* **AIM**
In the lines below, replace "Current Folder" with "Parent Folder" and change nothing else. Write the lines out again without the pictures.

Pointing data for screenshots
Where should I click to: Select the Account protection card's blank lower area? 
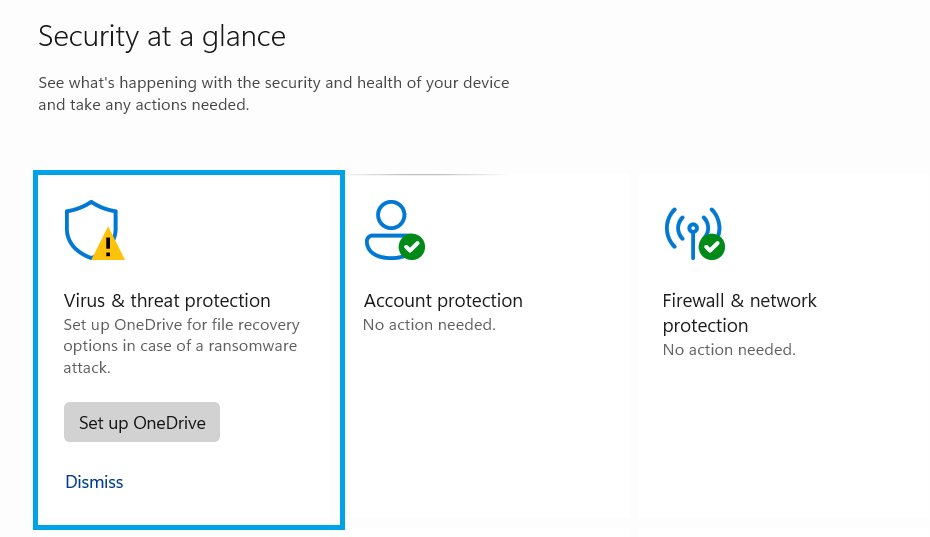[x=487, y=440]
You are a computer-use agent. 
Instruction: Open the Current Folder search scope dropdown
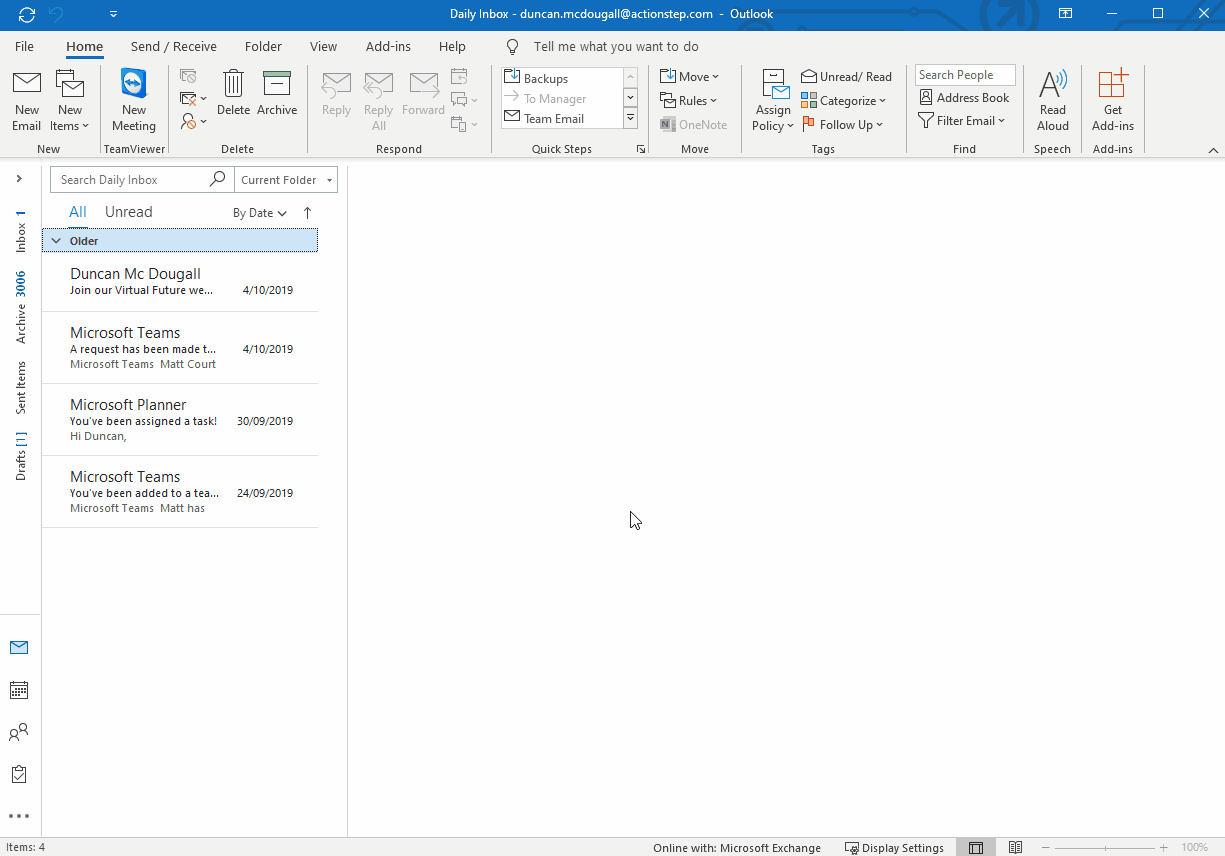286,179
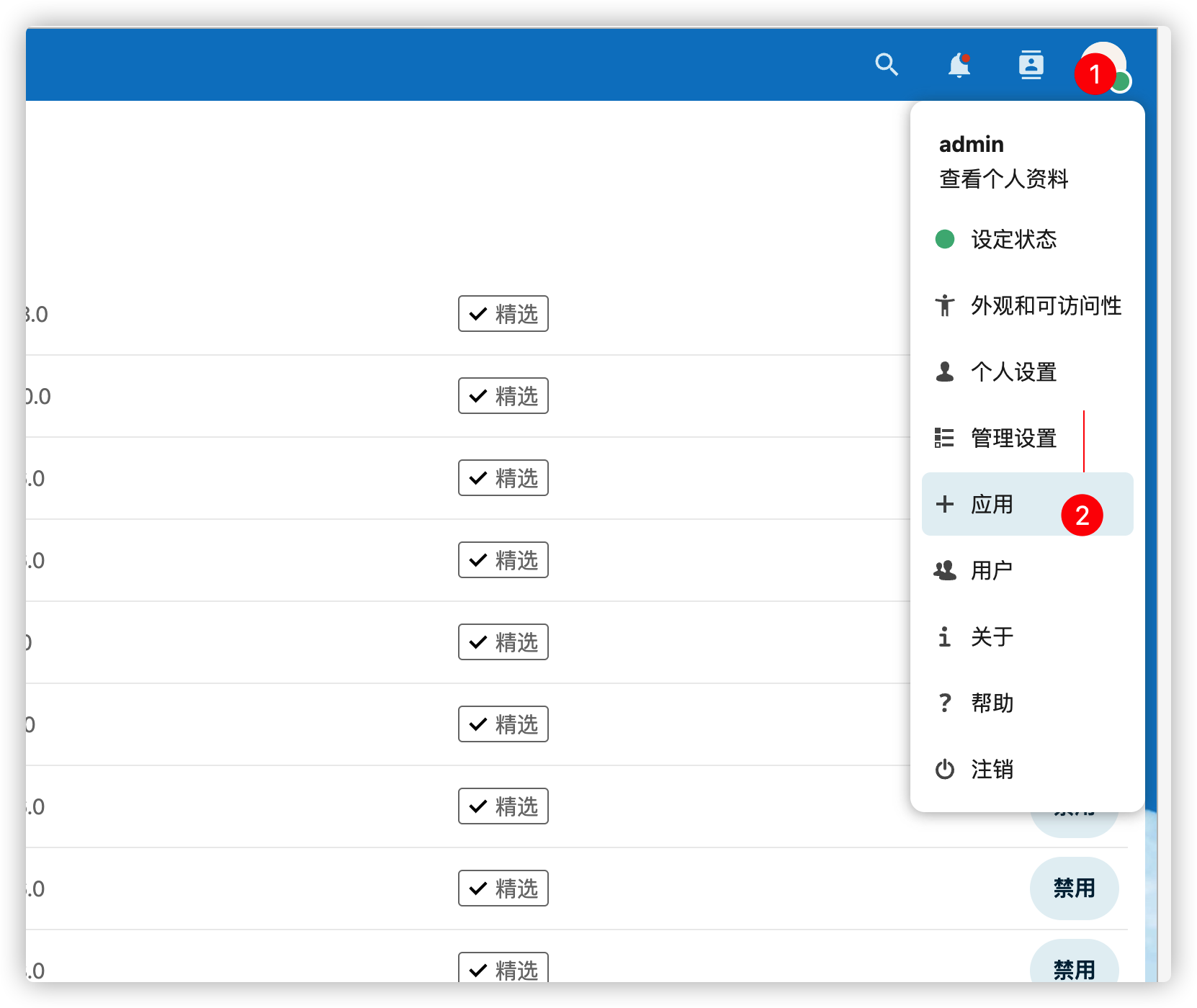This screenshot has width=1197, height=1008.
Task: Click the person icon for 个人设置
Action: (944, 372)
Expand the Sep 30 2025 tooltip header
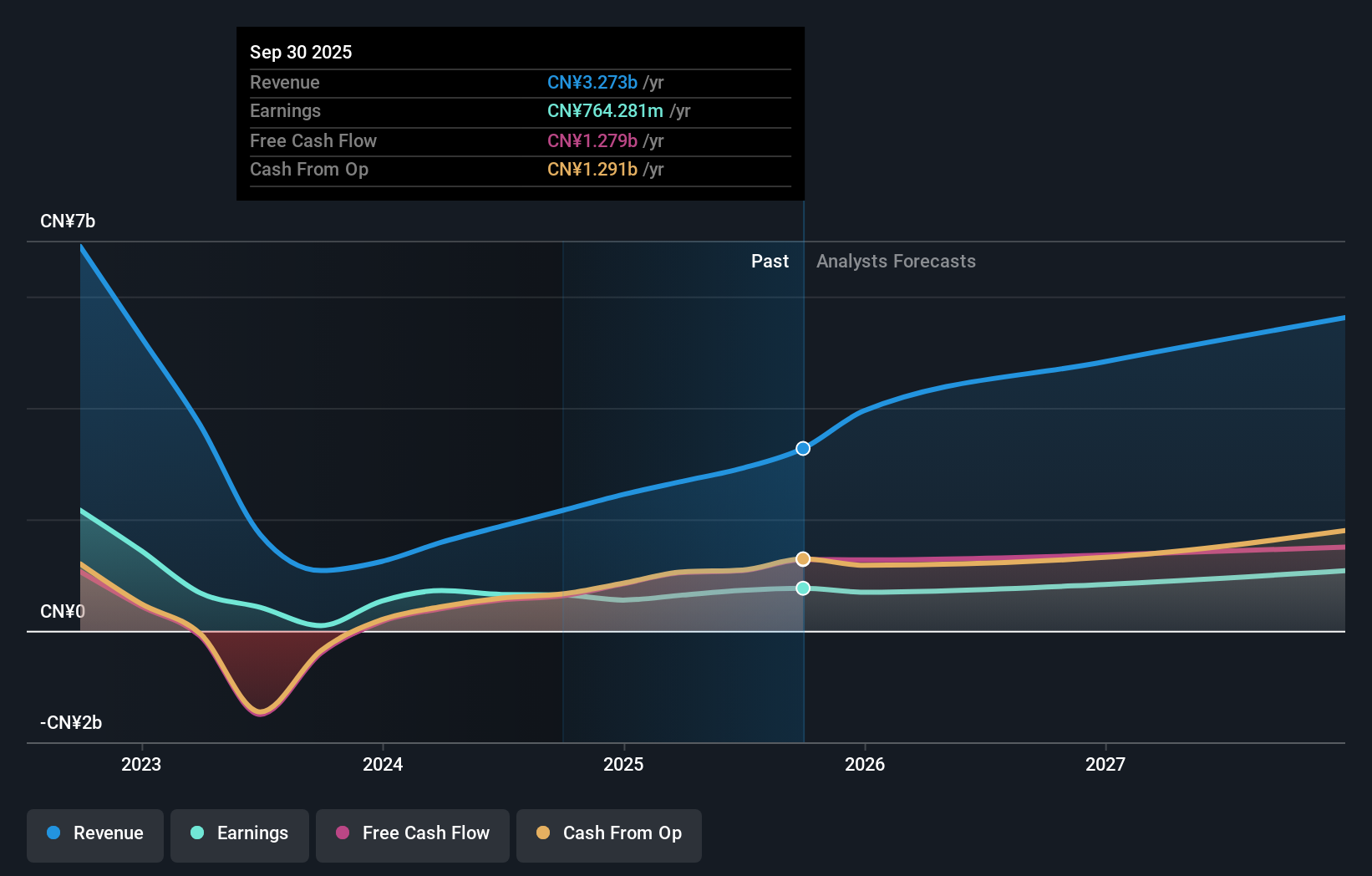This screenshot has height=876, width=1372. (x=301, y=52)
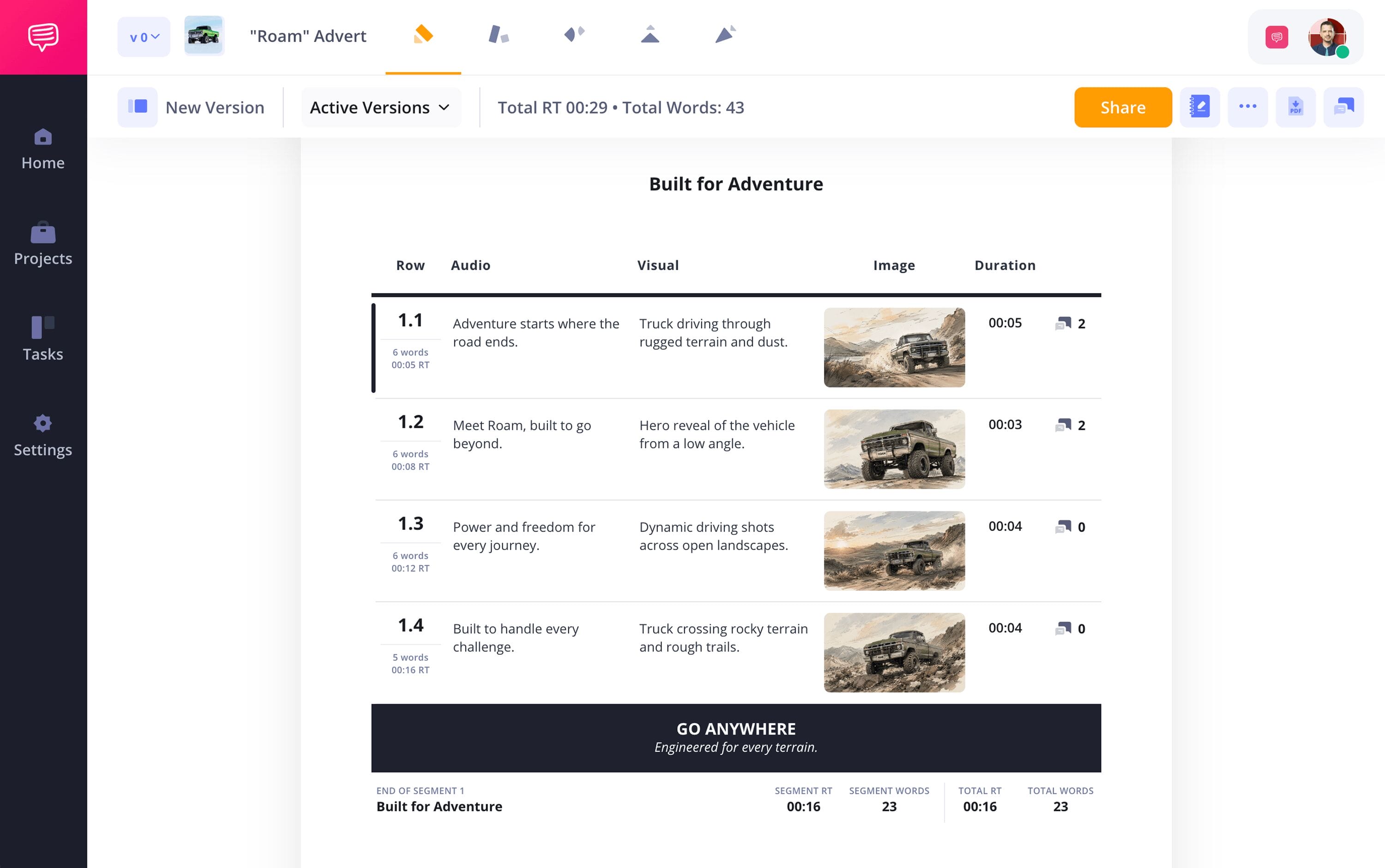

* **FINAL RESULT**
Where should I click to: Select the Account protection card's blank lower area? 
[x=487, y=440]
You are a computer-use agent. 
Instruction: Open the Parent Folder search scope dropdown
286,179
This screenshot has width=1197, height=1008.
Task: Click the person icon for 个人设置
Action: (944, 372)
Expand the Sep 30 2025 tooltip header
This screenshot has height=876, width=1372. (x=301, y=52)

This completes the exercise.